Horseback Riding Trails on the Battlefield
THE SOLDIERS' NATIONAL CEMETERY
The Soldiers' National Cemetery at Gettysburg is the final resting place for many of the Union soldiers who were killed at the Battle of Gettysburg. Dedicated on November 19, 1863, when President Abraham Lincoln delivered his famous "Gettysburg Address", the cemetery is also the burial ground for dead from all of America's wars since 1865. Adjacent to the main cemetery is the Cemetery Annex, distinguished by a central plaza and the "Friend to Friend" Memorial. Paved avenues through both provide the visitor with a quiet place to contemplate the sacrifice of so many Americans, laid to rest on a major portion of the battlefield where silent cannon and monuments now stand where Union soldiers stood during the battle.
Parking for the National Cemetery is available on the Taneytown Road at the intersection with Hancock Avenue. Vehicles are not allowed in the cemetery or annex without permission of the National Park Service. The National Park Service has developed a self-guided Virtual Tour of the Soldiers' National Cemetery. This five-stop Virtual Tour includes numerous 1863 and modern photographs as well as a Gettysburg Address video so that all visitors can experience this special and hallowed ground.
THE DAVID WILLS HOUSE
Attorney David Wills' home in Gettysburg was not just the center of Gettysburg, it was the center of the immense clean-up process after the Battle of Gettysburg and where President Abraham Lincoln put the finishing touches on his Gettysburg Address. The speech transformed Gettysburg's community from a place of devastation to the symbol of our nation's new birth of freedom.
The Wills House opened to the public in February 2009 with a museum featuring six galleries, two of which include rooms that have been restored to their 1863 appearance: Will's office where he received letters from families looking for loved ones after the battle and undertook plans for a national cemetery and its dedication; and the bedroom where Lincoln stayed the night before he delivered the Gettysburg Address.
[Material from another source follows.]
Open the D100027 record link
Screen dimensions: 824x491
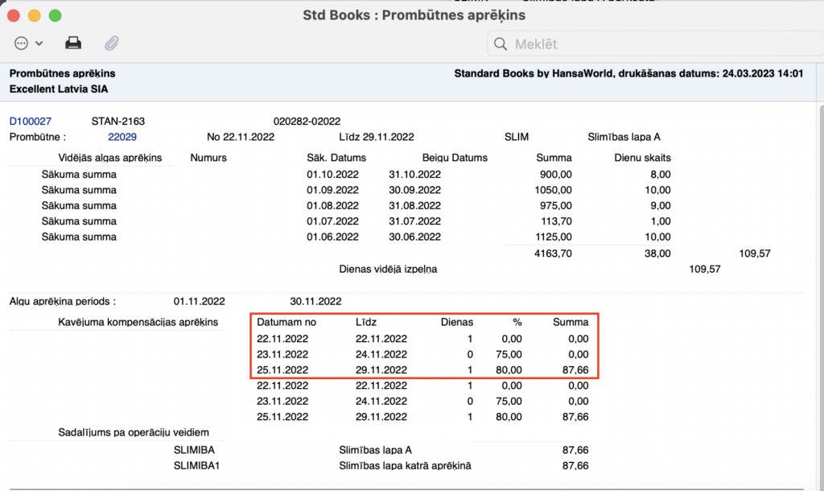[31, 122]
The Wills House is operated by Main Street Gettysburg as an official partner with Gettysburg National Military Park. The property is on the Register of National Historic Places. MORE
THINGS TO DO IN GETTYSBURG
The borough of Gettysburg has numerous commercial museums, gift shops, tour companies and businesses that offer services including some evening activities. Call the DESTINATON GETTYSBURG community desk phone at (717) 334-9410, the information center phone at (717) 334-6274, or toll free at 1-800-337-5015 for information and to request brochures. Visit the Destination Gettysburg web site for the full range of information you will need to enhance your visit to Gettysburg.
WALKING TOURS ON YOUR OWN
The park now offers a free guide for the Soldiers' National Cemetery Walking Tour, available at the park information desk. The Cemetery Ridge Walking Tour booklet, which is for sale in the park bookstore, will take you to Cemetery Ridge along the Union line of battle to the "High Water Mark" and the site of the final act at Gettysburg.